While your Boston apartment or condo may not count as a tiny house, it probably feels like one sometimes, especially on an icy winter day when you’re stuck inside. Boston’s high real estate prices landed it at the top of the list as the city with the highest median price per square foot, according to a report earlier this year. That means you’re likely to be living in tight quarters.

Thankfully, experts in tiny house living have suggestions that can help you make the most of your small space. First, it’s best to streamline your possessions.

“When we have stuff, we don’t realize we pay for it multiple ways beyond the first purchase, such as paying for the square footage to display/store it, the furniture to display it on, the insurance to cover it, the service to maintain and clean it, and possibly the emotional weight of holding onto things,” said Stacy McCarthy, an interior designer who travels full time in a tiny house on wheels with her husband.

Not only do you need to eliminate new possessions, you must be strategic about buying new things when you have limited space. To reduce her storage needs, McCarthy rents clothes so she can rotate them without filling her closets with off-season items.

Tiny house tips for your small home

Once you’ve streamlined your possessions, you can try these suggestions to help you live large.

Aim for open space. Do not think about how much you can stuff into the space … think about the space and how you live in it, said Dan George Dobrowolski, founder of Escape Homes, a tiny home designer and builder. Remove walls where possible to create an open floor plan.

Keep things full sized. This may seem counterintuitive, but if done right, it will make the space seem larger and more normal, said Dobrowolski.

Buy double-duty furniture. Try to use furniture that doubles as storage, recommended Coles Carangian, marketing director of Simple Life, the developer of tiny home communities in North Carolina and Florida. “In addition to the well-known bed frame with drawers underneath, there are options for ottomans with storage, tables with spice racks and dish racks underneath and along the side, and steps that can become shelving for books and other household items,” she said. McCarthy recommends built-in banquettes with kitchen storage inside and coffee tables with storage and that convert into a dining or laptop surface. Install built-in couches that can fold out to a bed, Dobrowolski recommended, and consider ones that can fold up into a wall and serve as a shelving unit.

Build up if you can. A loft can add room for sleeping and reading or extra storage, said Dobrowolski. He also suggested raising ceilings and installing skylights to add height and the feeling of more living space.

Keep it light. Use light colors in the interior to make it feel light and airy … light is everything, said Dobrowolski. Dark colors and the lack of natural light make small spaces feel smaller. Add windows if you can. Dobrowolski recommends using frosted doors and light-filtering honeycomb shades that let light in while providing privacy.

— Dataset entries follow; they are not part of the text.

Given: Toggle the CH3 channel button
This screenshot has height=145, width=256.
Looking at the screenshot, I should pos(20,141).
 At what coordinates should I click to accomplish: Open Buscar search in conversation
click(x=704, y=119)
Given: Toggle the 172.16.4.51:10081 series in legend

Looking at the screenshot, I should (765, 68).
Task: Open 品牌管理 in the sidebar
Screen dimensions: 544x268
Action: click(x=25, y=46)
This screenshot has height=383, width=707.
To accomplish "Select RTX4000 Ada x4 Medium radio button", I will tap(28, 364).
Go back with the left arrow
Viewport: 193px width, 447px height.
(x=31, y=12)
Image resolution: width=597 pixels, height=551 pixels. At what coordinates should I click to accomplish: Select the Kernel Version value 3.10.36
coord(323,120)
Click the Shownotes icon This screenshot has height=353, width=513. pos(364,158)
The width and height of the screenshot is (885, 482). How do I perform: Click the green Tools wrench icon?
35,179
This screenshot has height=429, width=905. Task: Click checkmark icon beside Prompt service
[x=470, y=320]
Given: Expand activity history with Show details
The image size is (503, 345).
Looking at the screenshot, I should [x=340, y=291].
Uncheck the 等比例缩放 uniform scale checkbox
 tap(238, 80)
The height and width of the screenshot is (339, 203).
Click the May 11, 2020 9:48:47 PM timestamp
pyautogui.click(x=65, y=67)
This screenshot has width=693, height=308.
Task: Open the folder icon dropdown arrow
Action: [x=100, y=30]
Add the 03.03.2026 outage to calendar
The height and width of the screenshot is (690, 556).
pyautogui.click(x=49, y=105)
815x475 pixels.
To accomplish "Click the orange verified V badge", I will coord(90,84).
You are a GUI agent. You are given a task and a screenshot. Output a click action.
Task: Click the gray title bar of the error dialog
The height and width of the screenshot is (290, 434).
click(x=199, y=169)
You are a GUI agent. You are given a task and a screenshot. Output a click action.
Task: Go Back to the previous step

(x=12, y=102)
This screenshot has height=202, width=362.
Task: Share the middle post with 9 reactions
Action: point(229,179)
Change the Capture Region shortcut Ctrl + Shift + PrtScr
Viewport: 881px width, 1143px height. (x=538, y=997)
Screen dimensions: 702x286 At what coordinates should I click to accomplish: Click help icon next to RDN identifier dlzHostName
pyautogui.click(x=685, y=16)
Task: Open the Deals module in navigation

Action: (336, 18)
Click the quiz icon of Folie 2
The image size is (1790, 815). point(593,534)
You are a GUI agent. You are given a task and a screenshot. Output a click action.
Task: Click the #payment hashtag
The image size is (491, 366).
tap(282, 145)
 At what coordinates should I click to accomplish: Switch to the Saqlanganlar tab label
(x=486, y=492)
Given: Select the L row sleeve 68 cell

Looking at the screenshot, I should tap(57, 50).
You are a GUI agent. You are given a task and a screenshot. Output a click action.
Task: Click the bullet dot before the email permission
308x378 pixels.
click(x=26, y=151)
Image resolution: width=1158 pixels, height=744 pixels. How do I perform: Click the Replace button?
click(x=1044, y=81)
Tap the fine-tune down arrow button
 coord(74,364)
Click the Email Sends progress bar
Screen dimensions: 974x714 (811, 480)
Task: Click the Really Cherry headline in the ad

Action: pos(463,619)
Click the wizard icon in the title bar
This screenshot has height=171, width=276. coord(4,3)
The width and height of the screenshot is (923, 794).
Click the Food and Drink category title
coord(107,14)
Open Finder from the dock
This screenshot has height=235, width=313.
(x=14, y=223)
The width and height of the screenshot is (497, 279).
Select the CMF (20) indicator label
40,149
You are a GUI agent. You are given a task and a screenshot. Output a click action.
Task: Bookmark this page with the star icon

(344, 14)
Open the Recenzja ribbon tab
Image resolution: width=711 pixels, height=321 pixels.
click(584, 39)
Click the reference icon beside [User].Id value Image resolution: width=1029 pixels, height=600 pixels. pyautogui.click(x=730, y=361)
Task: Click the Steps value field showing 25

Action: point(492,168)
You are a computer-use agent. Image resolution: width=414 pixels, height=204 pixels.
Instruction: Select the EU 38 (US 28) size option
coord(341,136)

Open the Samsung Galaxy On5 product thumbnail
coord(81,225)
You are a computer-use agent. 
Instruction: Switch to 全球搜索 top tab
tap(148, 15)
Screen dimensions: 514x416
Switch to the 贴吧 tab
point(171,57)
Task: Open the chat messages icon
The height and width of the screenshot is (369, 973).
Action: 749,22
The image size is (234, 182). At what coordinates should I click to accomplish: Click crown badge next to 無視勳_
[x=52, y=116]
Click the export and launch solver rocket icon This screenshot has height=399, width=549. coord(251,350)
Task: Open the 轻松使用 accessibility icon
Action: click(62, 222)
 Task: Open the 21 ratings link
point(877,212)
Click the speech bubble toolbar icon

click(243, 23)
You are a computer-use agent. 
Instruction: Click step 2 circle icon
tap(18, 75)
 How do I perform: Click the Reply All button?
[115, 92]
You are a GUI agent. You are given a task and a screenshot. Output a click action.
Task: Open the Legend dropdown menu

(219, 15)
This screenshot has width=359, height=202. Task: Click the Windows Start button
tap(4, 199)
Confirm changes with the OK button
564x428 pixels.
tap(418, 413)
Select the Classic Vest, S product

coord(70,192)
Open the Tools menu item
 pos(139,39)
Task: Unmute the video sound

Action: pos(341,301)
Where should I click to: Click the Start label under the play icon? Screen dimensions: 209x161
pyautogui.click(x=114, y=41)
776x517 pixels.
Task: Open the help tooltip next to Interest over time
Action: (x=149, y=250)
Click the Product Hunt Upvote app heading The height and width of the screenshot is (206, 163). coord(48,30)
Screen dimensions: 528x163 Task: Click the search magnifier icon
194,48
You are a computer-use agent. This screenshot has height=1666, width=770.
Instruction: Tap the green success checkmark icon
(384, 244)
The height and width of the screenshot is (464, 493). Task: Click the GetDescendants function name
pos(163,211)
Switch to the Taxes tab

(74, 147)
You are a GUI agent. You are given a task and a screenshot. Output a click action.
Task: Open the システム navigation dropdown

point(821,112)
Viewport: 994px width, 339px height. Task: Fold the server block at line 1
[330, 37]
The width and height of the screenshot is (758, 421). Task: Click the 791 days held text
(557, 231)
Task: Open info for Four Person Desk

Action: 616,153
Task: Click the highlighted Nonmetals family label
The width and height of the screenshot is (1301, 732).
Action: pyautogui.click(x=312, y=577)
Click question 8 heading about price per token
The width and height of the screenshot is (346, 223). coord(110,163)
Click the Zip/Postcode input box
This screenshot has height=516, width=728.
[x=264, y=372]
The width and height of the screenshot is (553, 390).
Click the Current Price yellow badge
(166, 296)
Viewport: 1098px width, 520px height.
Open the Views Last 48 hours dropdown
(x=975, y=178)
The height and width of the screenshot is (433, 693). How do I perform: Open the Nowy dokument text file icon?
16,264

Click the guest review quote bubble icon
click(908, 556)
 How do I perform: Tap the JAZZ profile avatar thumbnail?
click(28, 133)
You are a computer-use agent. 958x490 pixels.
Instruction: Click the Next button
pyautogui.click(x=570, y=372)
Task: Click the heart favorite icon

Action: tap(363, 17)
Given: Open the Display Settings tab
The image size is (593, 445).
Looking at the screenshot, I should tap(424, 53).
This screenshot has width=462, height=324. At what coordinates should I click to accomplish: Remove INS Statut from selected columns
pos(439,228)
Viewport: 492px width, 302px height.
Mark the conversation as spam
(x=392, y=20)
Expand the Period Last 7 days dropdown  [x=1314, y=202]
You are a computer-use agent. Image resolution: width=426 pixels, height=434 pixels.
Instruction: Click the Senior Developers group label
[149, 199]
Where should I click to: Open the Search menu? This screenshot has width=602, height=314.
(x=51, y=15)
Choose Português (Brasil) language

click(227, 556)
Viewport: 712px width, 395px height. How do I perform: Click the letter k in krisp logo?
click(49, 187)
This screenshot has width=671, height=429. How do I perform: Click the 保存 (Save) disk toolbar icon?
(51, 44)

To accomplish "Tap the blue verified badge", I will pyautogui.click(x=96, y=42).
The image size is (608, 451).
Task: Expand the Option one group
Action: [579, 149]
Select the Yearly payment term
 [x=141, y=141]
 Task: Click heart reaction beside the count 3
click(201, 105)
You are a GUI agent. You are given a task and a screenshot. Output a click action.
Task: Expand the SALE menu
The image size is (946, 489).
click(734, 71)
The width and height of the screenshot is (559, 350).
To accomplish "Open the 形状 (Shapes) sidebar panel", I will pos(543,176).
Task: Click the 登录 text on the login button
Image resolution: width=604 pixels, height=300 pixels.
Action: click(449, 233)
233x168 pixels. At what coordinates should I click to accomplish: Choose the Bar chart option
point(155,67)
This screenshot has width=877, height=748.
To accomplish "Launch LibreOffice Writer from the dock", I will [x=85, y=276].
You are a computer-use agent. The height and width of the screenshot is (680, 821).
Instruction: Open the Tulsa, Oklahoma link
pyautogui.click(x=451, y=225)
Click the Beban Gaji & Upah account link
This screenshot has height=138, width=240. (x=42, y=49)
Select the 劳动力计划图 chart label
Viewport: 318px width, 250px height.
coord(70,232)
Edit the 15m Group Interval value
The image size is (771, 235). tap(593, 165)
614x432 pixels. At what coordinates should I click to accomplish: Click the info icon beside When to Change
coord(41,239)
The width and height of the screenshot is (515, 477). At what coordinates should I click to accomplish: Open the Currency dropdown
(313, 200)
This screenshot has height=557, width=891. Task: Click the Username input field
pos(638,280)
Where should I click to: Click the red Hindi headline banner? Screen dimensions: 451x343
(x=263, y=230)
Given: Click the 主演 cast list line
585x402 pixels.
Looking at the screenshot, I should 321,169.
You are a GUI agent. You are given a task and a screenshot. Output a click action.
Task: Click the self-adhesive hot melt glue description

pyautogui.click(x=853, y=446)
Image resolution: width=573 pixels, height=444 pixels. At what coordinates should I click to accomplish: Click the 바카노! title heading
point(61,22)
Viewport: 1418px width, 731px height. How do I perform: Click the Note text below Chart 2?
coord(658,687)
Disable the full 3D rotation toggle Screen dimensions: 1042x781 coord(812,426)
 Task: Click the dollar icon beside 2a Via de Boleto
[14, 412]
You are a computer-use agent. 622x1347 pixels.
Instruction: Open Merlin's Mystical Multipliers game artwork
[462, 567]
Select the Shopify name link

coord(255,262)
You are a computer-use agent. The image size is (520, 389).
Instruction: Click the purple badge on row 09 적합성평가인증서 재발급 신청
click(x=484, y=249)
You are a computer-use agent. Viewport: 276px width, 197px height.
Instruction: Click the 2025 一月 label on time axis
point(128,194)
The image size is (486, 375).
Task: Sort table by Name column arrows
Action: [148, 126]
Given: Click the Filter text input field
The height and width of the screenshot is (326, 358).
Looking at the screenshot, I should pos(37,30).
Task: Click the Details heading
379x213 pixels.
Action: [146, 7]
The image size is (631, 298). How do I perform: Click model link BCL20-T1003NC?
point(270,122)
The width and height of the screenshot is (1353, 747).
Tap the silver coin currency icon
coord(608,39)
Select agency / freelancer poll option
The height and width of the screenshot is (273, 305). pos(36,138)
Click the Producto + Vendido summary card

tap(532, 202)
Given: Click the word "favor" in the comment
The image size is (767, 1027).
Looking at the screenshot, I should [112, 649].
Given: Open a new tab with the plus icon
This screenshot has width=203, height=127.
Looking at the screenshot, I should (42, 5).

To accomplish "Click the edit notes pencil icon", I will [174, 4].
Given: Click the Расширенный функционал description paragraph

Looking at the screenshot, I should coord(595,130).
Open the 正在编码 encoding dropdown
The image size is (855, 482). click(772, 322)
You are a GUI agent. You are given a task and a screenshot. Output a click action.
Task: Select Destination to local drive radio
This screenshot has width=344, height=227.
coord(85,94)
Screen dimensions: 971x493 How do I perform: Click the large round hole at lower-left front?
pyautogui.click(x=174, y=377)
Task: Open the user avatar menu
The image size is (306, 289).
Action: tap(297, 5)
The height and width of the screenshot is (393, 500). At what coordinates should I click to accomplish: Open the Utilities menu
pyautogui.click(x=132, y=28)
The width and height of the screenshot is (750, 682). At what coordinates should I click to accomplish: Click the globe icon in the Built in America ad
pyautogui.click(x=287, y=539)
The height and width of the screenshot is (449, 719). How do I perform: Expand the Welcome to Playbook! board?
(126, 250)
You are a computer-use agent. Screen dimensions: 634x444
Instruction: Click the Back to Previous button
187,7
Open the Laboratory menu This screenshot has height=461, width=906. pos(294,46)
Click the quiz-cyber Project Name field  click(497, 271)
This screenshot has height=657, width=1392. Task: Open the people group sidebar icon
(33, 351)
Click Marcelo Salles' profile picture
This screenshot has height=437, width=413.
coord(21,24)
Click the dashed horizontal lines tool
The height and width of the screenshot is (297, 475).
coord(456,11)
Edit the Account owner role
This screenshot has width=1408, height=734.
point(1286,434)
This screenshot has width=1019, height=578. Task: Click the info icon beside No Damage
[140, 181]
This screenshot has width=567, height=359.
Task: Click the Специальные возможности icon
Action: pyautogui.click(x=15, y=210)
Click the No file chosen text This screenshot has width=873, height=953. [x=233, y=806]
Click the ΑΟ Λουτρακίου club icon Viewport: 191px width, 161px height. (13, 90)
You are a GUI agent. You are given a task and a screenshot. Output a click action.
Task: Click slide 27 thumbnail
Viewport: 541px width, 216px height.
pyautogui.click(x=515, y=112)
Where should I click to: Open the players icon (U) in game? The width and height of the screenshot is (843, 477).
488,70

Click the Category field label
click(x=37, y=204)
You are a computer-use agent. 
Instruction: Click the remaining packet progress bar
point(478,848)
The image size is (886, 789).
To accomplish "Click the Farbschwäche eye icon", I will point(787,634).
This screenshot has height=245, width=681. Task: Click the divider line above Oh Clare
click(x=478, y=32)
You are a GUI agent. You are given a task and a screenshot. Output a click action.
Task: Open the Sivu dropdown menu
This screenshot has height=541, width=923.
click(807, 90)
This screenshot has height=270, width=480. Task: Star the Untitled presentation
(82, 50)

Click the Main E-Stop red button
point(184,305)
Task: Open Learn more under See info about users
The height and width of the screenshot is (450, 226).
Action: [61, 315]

Choose open shelving. Open storage gives an airier and more spacious look to your home, said Carangian. “Remove some cabinet or closet doors and take a step back – immediately you’ll see an illusion of more space,” she said. “But this can’t be done if your storage places are already bursting at the seams. You’ll need to do a little downsizing first.”

Add mirrors. They give the illusion of doubling your space and reflect light, which brightens up your space, said Carangian.

Minimize your cooking equipment. McCarthy limited her cooking equipment but chose good-quality products that can handle multiple uses and are aesthetically appealing. She has only two All-Clad cooking pans, a medium soup pot that can be used for stews or small amounts of pasta or steaming vegetables, and a large double-handled pan with a rack can also be used in the oven.

Get creative with electronics. A drop-down projector screen eliminates the need for a big TV, suggested McCarthy. Or you can look for a “pop-up” TV that stays hidden in a cabinet until you need it, said Dobrowolski.

With a little ingenuity and a lot of discipline directed at decluttering, your small space can feel a lot bigger.